_What the task requires:_
Lines before the one containing "Lediga jobb (519, 2081)" are left out; that line and every line after it, through the end of the records, are to be reproduced exactly.

_Extracted entries:_
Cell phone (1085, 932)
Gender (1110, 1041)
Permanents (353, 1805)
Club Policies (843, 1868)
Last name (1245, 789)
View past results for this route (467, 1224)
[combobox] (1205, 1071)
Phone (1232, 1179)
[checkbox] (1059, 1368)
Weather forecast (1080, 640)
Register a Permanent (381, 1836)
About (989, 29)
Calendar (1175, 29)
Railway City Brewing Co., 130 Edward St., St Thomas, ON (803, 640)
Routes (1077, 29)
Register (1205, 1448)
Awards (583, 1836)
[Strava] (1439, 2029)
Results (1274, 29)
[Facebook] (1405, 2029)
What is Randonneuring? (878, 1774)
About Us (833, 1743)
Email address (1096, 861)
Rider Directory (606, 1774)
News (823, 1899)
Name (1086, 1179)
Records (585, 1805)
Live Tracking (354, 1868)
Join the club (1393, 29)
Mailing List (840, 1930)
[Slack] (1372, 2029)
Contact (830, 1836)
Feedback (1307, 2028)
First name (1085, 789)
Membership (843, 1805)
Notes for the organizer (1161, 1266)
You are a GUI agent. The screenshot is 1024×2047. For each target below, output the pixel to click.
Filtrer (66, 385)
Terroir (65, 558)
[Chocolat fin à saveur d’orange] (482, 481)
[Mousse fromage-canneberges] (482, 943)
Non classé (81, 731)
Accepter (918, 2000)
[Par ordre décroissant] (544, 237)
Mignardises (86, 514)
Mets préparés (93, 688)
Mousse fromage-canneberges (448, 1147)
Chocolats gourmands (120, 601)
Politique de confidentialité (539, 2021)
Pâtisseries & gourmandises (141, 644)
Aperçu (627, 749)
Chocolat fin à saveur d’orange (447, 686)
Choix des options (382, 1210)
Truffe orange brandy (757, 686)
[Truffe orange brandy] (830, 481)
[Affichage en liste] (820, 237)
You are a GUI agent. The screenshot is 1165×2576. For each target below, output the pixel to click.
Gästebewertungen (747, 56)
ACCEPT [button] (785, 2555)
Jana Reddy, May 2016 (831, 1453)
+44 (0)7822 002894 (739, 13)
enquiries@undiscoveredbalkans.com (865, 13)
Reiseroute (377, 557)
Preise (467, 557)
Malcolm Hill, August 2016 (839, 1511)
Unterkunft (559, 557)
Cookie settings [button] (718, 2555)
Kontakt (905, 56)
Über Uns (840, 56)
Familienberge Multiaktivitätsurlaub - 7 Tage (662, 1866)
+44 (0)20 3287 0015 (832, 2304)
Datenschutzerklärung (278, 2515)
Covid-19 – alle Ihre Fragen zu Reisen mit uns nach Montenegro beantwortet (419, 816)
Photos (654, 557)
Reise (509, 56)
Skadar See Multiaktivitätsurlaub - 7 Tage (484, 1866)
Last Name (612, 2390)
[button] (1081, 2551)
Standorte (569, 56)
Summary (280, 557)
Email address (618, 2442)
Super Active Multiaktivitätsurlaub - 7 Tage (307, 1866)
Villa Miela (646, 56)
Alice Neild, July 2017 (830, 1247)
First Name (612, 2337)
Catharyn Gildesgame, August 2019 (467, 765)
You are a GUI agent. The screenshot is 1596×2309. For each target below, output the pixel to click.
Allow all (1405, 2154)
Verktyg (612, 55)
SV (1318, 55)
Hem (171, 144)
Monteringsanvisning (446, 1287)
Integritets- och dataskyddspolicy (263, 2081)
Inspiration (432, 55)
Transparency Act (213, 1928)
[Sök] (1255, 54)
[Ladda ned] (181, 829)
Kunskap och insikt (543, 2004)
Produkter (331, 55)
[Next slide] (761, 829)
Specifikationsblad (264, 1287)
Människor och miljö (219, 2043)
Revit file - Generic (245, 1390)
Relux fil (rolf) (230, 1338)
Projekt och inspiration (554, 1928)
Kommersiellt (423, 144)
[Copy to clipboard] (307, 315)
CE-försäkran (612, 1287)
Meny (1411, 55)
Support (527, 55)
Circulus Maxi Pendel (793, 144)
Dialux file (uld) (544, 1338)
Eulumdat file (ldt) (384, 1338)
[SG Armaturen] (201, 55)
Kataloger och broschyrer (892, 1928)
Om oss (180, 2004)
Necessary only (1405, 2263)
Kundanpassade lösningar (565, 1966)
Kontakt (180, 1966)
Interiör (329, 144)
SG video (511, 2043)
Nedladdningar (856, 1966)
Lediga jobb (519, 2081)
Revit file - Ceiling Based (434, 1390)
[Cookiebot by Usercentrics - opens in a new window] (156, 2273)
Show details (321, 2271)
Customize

_Answer for the task:_
Lediga jobb (519, 2081)
Revit file - Ceiling Based (434, 1390)
[Cookiebot by Usercentrics - opens in a new window] (156, 2273)
Show details (321, 2271)
Customize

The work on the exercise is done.